Entre as reflexões que envolvem ou tangenciam o controle da varíola, no Brasil, acerca do período que se estende até o início do século XX, destacamos aquelas elaboradas por alguns estudiosos. A publicação de Sidney Chalhoub (1996), Cidade Febril: cortiços e epidemias na Corte imperial, além de estabelecer importante discussão acerca da prática médica no século XIX, aponta questões singulares sobre a utilização e difusão da variolização. Jayme Benchimol (1990, 1999) trouxe relevante contribuição com reflexões em torno da medicina pasteuriana e da trajetória do Instituto Oswaldo Cruz, que apresenta sua origem vinculada à uma parte da história da vacina antivariólica. Luiz Antonio Teixeira (2000) dedicou-se à análise da institucionalização de saberes médicos e as controvérsias geradas entre eles, discutindo o diagnóstico da varíola e sua similaridade com o alastrim. Sandra Caponi (2002a, 2002b) dedica-se ao estudo do pasteurianismo e sua relação com o contagionismo, verificando a postura das diferentes correntes que se mantiveram presentes entre o século XIX e XX, ressaltando a varíola como importante exemplo da definição de posições antagônicas ou não.

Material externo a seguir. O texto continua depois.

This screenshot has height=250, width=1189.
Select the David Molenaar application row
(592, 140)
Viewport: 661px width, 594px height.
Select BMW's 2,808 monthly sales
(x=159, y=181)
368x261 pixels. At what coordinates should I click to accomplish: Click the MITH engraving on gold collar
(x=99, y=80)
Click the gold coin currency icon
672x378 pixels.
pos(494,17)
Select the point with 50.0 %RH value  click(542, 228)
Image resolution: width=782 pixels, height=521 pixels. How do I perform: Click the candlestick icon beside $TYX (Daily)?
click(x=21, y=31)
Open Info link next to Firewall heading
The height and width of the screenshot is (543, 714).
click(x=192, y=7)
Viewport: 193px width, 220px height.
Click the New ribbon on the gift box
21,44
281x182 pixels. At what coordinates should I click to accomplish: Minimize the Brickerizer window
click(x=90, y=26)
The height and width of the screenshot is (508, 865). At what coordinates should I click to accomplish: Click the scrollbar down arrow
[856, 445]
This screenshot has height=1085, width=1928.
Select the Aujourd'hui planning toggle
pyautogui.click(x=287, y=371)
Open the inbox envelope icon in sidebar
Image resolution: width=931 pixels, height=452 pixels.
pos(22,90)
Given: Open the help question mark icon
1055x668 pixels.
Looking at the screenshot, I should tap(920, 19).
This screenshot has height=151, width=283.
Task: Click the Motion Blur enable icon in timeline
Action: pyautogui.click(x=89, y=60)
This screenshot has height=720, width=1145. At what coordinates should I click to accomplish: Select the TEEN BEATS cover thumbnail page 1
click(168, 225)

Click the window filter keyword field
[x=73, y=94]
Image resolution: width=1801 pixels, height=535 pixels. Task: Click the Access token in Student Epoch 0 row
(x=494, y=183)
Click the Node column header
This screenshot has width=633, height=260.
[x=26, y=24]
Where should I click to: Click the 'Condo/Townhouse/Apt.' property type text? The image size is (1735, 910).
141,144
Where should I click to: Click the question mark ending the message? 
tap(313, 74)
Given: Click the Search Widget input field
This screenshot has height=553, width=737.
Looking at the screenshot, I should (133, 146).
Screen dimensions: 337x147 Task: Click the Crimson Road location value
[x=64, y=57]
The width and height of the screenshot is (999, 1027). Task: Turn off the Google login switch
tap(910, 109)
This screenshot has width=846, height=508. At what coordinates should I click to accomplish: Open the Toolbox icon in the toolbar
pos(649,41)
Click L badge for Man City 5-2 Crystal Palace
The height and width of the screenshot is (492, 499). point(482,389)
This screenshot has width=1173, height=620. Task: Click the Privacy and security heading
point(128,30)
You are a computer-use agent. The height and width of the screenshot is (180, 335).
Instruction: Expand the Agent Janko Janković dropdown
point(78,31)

Os temas centrais da publicação – Vacina Antivariólica: ciência, técnica e o poder dos homens (1808-1920) – agora reeditada, se configuram em torno do processo brasileiro de institucionalização das duas principais vacinas utilizadas como preventivas contra a varíola – a vacina de Jenner e a vacina animal. Assumimos como marco inicial a introdução da vacina de Jenner, na primeira década do século XIX, e finalizamos com a incorporação da produção da vacina de origem animal ao Instituto Oswaldo Cruz, em 1920. Não ignoramos, no entanto, a importância histórica da difusão da técnica de variolização utilizada anteriormente e, ainda durante algum tempo, após a descoberta de Jenner, durante o século XIX, mas não a assumiremos como objeto de análise.
O título Vacina Antivariólica: ciência, técnica e o poder dos homens (1808-1920) busca refletir o processo analítico que traçamos a partir da relação entre alguns aspectos (conhecimento científico e técnicas de produção do imunoterápico) e o poder exercido por políticos, médicos e cientistas sobre a doença e o ser humano, sob inspiração do compositor e cantor brasileiro Caetano Veloso, ao apregoar ao homem a capacidade de “apodrecer” seus próprios poderes.